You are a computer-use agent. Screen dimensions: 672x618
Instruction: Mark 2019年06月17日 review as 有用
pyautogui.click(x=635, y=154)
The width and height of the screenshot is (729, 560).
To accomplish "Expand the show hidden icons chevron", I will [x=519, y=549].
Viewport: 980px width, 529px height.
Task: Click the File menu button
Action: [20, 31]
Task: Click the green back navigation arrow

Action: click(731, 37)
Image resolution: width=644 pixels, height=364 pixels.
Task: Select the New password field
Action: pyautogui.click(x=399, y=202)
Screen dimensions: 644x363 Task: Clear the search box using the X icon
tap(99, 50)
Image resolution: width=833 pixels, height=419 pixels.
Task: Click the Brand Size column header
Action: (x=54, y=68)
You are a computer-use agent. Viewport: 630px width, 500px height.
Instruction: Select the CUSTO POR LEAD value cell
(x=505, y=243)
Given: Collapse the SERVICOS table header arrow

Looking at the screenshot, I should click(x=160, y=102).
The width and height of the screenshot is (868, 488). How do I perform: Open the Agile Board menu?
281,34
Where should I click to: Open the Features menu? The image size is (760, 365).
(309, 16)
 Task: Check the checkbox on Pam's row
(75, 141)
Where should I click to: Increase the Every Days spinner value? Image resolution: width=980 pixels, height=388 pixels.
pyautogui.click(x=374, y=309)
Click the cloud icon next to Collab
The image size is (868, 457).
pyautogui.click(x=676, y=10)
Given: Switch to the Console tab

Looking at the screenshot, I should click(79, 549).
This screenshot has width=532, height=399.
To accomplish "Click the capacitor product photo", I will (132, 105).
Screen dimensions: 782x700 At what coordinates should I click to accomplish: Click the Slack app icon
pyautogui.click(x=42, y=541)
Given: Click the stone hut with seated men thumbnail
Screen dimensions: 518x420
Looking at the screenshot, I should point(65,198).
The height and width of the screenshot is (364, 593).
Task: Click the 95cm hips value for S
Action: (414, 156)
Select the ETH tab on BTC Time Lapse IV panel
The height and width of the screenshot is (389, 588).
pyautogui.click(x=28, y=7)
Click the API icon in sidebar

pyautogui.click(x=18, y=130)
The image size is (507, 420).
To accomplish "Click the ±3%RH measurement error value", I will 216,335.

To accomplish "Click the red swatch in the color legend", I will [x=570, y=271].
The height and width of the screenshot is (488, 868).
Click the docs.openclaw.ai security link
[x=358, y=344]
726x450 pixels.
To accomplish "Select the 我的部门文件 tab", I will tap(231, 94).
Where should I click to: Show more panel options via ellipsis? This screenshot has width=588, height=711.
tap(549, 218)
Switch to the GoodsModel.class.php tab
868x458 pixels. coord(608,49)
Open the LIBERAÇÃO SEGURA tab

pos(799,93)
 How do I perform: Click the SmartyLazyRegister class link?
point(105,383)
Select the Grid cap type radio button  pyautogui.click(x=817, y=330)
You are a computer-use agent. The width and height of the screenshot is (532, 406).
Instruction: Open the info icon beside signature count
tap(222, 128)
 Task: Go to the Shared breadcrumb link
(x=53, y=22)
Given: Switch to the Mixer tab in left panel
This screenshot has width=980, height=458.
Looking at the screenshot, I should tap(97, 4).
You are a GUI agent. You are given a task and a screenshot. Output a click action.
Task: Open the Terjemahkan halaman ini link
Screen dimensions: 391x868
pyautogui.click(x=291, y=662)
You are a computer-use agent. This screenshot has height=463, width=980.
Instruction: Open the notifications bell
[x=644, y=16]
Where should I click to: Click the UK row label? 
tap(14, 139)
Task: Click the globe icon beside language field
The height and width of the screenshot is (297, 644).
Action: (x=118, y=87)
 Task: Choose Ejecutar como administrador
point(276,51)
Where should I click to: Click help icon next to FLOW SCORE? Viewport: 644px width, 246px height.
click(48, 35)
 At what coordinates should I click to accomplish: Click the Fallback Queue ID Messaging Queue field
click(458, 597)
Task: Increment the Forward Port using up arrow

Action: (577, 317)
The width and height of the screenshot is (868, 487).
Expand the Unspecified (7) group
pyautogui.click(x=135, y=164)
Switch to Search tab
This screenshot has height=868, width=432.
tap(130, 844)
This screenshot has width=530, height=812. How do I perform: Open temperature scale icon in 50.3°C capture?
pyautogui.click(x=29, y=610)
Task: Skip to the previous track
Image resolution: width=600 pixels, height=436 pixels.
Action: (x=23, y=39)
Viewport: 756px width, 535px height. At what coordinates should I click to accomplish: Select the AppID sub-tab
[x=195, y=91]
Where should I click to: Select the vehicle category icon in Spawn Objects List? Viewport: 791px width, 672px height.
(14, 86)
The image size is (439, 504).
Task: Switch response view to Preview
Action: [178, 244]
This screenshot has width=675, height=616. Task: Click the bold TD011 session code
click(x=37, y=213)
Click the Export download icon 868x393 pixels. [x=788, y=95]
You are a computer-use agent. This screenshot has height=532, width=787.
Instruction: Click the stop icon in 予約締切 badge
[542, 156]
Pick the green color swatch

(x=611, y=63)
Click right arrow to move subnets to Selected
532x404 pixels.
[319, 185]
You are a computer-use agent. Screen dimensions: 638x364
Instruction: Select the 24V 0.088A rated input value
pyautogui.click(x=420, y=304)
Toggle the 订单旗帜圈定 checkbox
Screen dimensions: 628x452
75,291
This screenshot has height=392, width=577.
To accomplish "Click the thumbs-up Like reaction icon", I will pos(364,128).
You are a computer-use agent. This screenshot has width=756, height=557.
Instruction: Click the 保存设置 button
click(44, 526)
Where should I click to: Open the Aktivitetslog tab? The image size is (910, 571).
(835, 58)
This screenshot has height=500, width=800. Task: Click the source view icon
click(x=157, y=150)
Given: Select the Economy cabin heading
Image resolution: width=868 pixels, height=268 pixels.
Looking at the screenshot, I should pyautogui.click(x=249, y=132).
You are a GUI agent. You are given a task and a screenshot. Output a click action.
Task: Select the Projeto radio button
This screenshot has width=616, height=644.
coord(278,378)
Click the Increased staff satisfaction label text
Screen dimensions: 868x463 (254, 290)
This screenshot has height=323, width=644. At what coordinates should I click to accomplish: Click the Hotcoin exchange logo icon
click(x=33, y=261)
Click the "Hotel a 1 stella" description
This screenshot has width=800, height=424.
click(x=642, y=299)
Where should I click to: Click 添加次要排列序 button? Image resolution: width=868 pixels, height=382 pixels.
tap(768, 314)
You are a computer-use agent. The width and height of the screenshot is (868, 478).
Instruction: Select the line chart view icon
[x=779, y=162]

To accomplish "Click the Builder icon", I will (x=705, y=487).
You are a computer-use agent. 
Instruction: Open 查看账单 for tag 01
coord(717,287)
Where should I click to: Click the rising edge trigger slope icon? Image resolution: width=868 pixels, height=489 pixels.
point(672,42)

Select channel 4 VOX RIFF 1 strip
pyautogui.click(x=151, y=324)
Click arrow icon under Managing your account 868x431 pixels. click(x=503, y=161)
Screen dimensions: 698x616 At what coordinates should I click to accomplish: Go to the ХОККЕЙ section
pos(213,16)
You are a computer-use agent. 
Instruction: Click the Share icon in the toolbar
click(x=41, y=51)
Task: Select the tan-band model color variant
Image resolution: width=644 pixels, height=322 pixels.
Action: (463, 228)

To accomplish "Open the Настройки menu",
-------
DESCRIPTION OF THE TASK
Go through the material line by line. Show each line that contains the string "computer".

ANSWER TO THE PROBLEM
You are a computer-use agent. Screen dimensions: 672x618
You are a computer-use agent. Viewport: 630px width, 500px height.
You are a computer-use agent. The width and height of the screenshot is (532, 406).
You are a computer-use agent. This screenshot has height=463, width=980.
You are a computer-use agent. This screenshot has height=532, width=787.
You are a computer-use agent. Screen dimensions: 638x364
You are a computer-use agent. This screenshot has width=756, height=557.
You are a computer-use agent. The width and height of the screenshot is (868, 478).
You are a computer-use agent. 
You are a computer-use agent. 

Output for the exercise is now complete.